The connection to the Alien(s) franchise (simply by being made by the same film studio) came afterwards, almost by chance it seems, and in comic form at first, not films. The Aliens vs Predator comics were bold and imaginative, the movies...less so. Like so many 90s "versus" films, they crutched far too much on the spectacle of two headliners battling each other instead of any grander context, insight or even irony.
Predator: Badlands breaks tradition and precedent in two important ways: first, the alien Predator (or Yautja, as they call themselves) is the protagonist instead of the villain or anti-hero.
Secondly, the introduction of Weiland-Yutani, the Earth mega-corporation introduced in 1986's Aliens (and which has just been getting more and more malicious ever since) comes in a way that makes sense: a damaged android named Thia (Elle Fanning), abandoned here during a bio-survey, offers to share what she has learned about Genna and its fauna to help Dek find his prey - the unkillable Kalisk.
And as far as I am concerned, that is all you need to know.
I will tell you that there is a lot I loved about Badlands:
I love that there is so little dialogue in the first act.
I love that Dek speaks in Yautja for the entire films, despite the fact they drop a universal translator into the mix early on. (The actor comfortably drops lines in this created language during interviews, and has wished it was real so he could talk to others on the set without breaking character... <3 ).
I already adore Elle Fanning (primarily due to The Great), but loved how (for instance) she uses her double jointed elbows to make propping up her severed upper half seem even more inhuman and unnerving.
I love Schuster-Koloamatangi's performance, and not just for his physicality (which is compelling and fierce!), but the intensity of him delivering lines we can't understand without subtitles, the disdain he conveys even through all the alien makeup and animation, and the insecurity you can sometimes sense behind it.
I love that we cannot say with any certainty when this particular film is set (pre-Alien? post-Alien Resurrection?), and even more, I love that it doesn't really matter. (I will say some of the gear looks shinier than Aliens...)
Some people are upset by the PG-13 rating this film received, but I am all for it: build more fans! Does having a sympathetic creature make this film too Disney? Hell no, wait 'til you see what it does... Despite the fact that this film does not contain a single solitary human being, it still feels as brutal and unforgiving as a Predator movie needs to be.
But Predator: Badlands still somehow manages to work a little pathos in there as well.
I say 'well done' to director Dan Trachtenberg, who also gave us the excellent Prey in 2022, pitting an extra-big, extra-raw Predator against low-tech indigenous Americans. If you have Disney+ and haven't watched this yet, I urge you to get on it; I think Prey is the best Predator movie since the first one, and I enjoyed a bunch of the others.
Trachtenberg also gave us the first animated Predator feature earlier this very year, Killer of Killers. The girls and I watched it Friday night, and I highly recommend it. In fact, I think it gives an even clearer picture as to where he is taking this franchise.

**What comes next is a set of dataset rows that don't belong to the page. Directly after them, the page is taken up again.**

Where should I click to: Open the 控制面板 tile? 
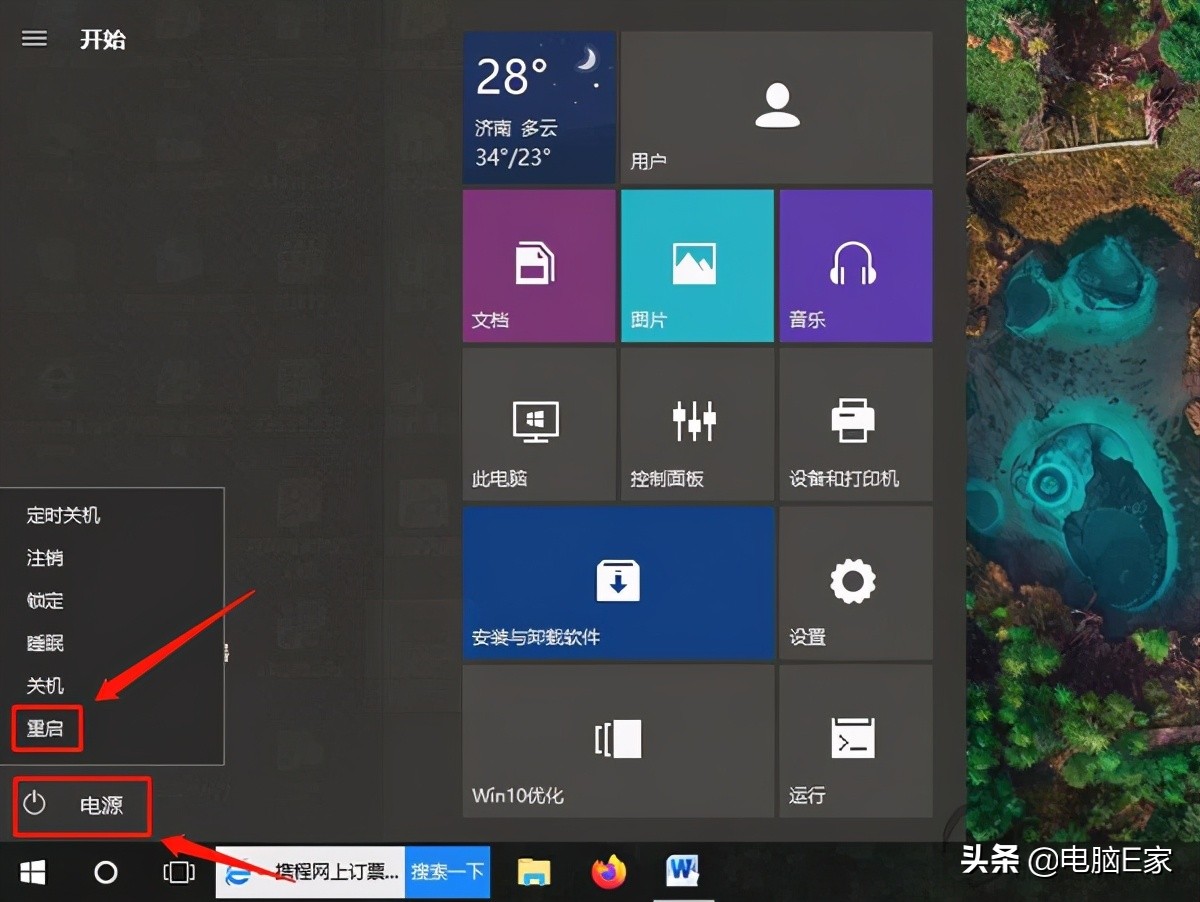click(697, 424)
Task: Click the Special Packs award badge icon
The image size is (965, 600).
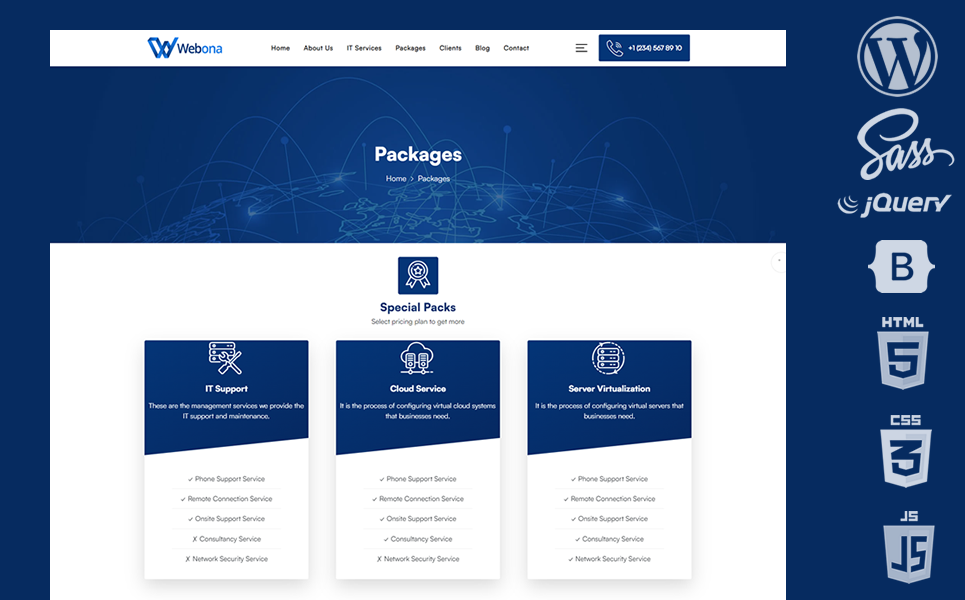Action: pyautogui.click(x=418, y=275)
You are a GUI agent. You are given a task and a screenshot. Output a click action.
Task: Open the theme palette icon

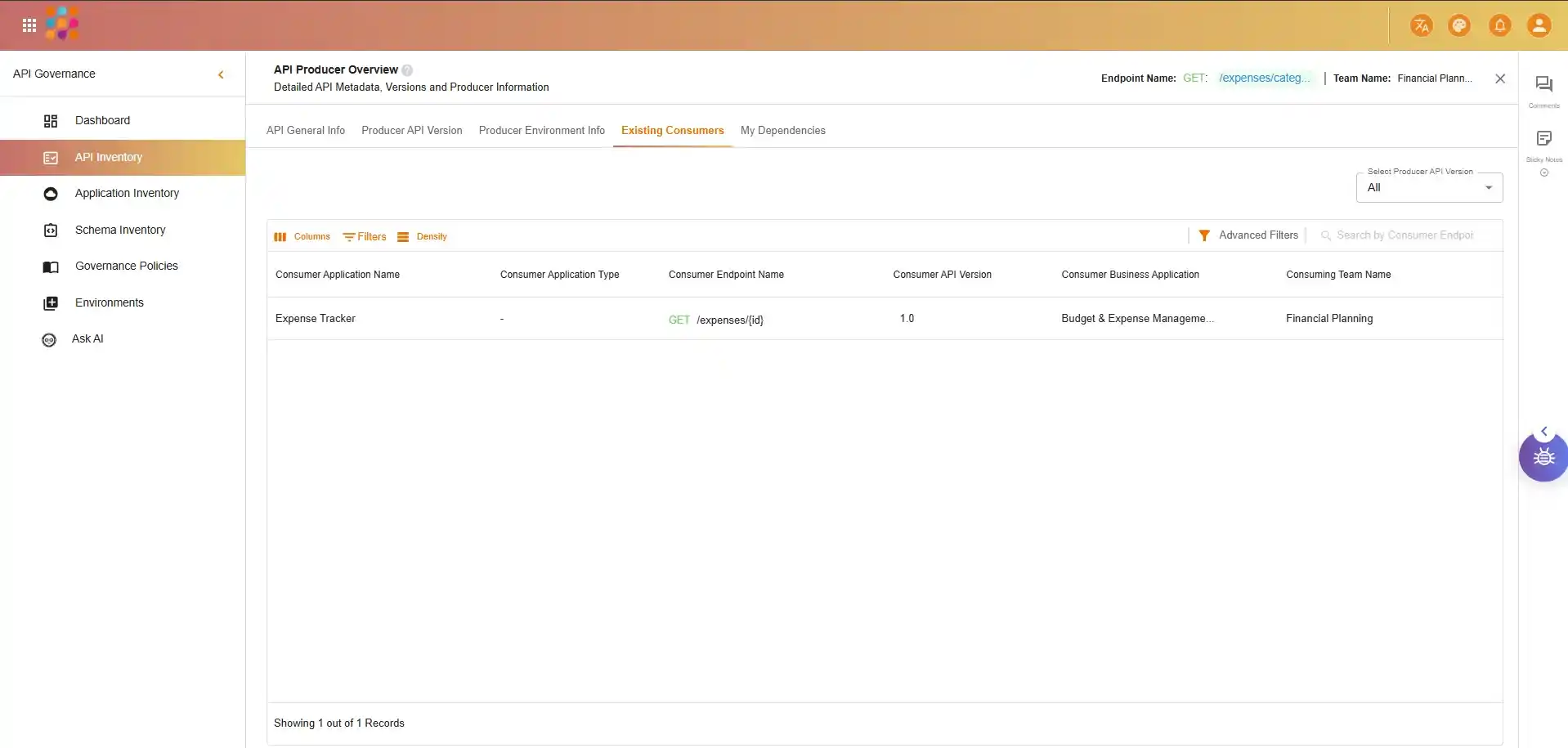point(1459,25)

This film establishes what was suggested in the very first film: that the Yautja have been coming to Earth to hunt for a very, very, long time. Three vignettes pit immensely capable fighters against different hunters in three different settings: the Viking Age, feudal Japan and WWII. The samurai/ninja action of the middle segment is some of the best I have seen depicted, and the creativity of the fights in the Viking piece is jaw-dropping in places. The linking portion that ties the three stories together is the least compelling, but suggests an intriguing future - as does the post-credits scene. (!)
Three movies in, I feel that the Predator franchise has a guiding hand now that the Aliens one never did, each subsequent creator moving further away from the core to put their own stamp on things (and yes, that goes for you too, Ridley!). My hope now is for Trachtenberg to keep his hands on the wheel for as long as possible, and I will be there for every bit of the ride.